President Lincoln
did not comment on the Thirteenth Amendment during early
congressional debates and in the weeks immediately following
passage by the Senate, although he was working behind the scenes
to see that Arkansas, Louisiana, and Tennessee (all under Union
control) enacted antislavery constitutions during the
Reconstruction process. Prior to General William Sherman’s
victory in Atlanta in September 1864, Lincoln faced criticism of
the Union military’s failure to secure victory in the war and of
his administration’s policies, particularly on emancipation and
the military draft.
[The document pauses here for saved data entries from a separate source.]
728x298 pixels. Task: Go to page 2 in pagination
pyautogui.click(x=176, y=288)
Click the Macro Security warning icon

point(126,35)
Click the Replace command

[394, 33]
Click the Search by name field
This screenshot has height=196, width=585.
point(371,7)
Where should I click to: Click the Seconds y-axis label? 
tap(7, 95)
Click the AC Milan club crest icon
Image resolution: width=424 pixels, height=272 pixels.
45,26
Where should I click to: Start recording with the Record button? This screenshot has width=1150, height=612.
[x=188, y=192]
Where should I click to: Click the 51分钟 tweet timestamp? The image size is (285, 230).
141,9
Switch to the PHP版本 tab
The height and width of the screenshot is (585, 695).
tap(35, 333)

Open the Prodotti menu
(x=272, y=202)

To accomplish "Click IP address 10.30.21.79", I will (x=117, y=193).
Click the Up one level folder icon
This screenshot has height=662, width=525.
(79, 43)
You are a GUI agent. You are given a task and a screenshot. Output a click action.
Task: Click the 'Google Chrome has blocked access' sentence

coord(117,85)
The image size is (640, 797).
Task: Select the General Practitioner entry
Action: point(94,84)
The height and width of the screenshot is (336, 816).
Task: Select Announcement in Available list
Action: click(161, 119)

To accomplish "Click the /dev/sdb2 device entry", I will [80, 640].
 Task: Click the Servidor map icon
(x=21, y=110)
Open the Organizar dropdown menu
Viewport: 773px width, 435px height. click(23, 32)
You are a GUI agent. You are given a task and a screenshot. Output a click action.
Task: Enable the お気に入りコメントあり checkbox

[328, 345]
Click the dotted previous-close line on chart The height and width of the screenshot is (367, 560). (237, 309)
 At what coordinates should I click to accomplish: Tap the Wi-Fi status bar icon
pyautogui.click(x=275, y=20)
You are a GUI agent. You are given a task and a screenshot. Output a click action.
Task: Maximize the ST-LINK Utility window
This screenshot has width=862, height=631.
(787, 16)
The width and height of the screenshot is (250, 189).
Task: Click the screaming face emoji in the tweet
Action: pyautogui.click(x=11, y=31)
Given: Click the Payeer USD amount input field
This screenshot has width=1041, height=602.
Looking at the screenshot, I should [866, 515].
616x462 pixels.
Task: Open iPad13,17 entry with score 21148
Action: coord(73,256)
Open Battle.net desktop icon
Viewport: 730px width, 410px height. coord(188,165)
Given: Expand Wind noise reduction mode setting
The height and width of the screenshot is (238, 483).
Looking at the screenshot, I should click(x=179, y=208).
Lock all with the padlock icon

Opposition within the Republican Party came
from a group of radicals who argued that Lincoln’s commitment to
emancipation and the use of black troops was too limited and
that his Reconstruction plan was too mild and cautious. They
decided that the party required new leadership and began looking
for an alternative candidate to run for president. General
Benjamin Butler, General Ulysses S. Grant, and Treasury
Secretary Salmon P. Chase all declined to challenge the
president (Chase after a trial balloon failed to launch).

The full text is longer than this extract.